Hace algunos días, Osvaldo Andrade desestimaba las declaraciones de Peñailillo en relación a la existencia de una “vieja y nueva guardia” dentro de la Nueva Mayoría. La tesis del ministro del Interior es que el sucesivo concierto de voces disidentes dentro del oficialismo sólo buscaría defender el status quo y desestabilizar una oleada “reformista” inédita en la historia reciente del país. Más aún, que ciertas críticas a la falta de prolijidad del gobierno en materia de probidad, personalizadas ahora último en su figura, serían a la postre actos de deslealtad y disparos que atentarían contra la legitimidad de la misma Presidenta.
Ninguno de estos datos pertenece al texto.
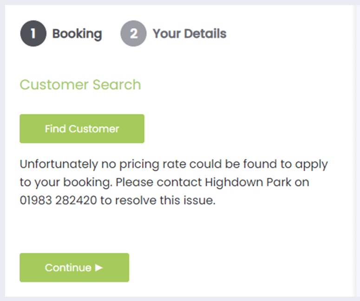The image size is (360, 301).
Task: Switch to the Your Details step
Action: [189, 34]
Esta tesis se ha constituido en discurso oficial y majadero del Ejecutivo. El mismo vocero de gobierno, Álvaro Elizalde, llegó a señalar que “cuando se enfrentan desafíos hay dos alternativas, o ser parte del problema o ser parte de la solución y el llamado que hacemos a todos los dirigentes políticos es a actuar con responsabilidad y ser parte de la solución”. Es decir, la crítica de Andrade es el problema y se define como una actuación poco responsable. A su vez, la falta de celeridad de la Presidenta para condenar y revertir actuaciones de su hijo en el caso Caval, las conferencias de prensa presidenciales anodinas y confusas dirigidas a no reconocer lo evidente, o la escasa claridad de Peñailillo para defender y transparentar los tres informes técnicos que lo hicieron acreedor a un pago de 16 millones de pesos por la empresa de Martelli, serían la solución idónea para lidiar con una creciente incredulidad ciudadana en sus instituciones y representantes.

La utilización de este tipo de discursos ausentes de lógica –y ética-, exaltadores de defensas corporativas y promotores de una cacería de brujas contra ciertos infieles que osen desafiar el reinado del “sin sentido”, no es algo nuevo. Son parte de una vieja táctica política, aprendida y aplicada de forma sistemática por “nuevos” políticos que creen reinventar la rueda, orientada a distraer la atención pública, evitar la validación de verdades incómodas que amenacen su poder, y dirigida a endosar actos de herejía propios en rivales de turno. Peñailillo y Elizalde serían (guardando las proporciones, por supuesto), discípulos tácticos de un León X, el rey de las excomuniones y la venta de indulgencias, que no trepidaba en fustigar a aquellos que cuestionaban su entereza moral y rol en el financiamiento de “obras nobles” o en la anuencia con financistas de dudosa reputación (o que ayer validaron la masacre de sus ideas, derechos y referentes).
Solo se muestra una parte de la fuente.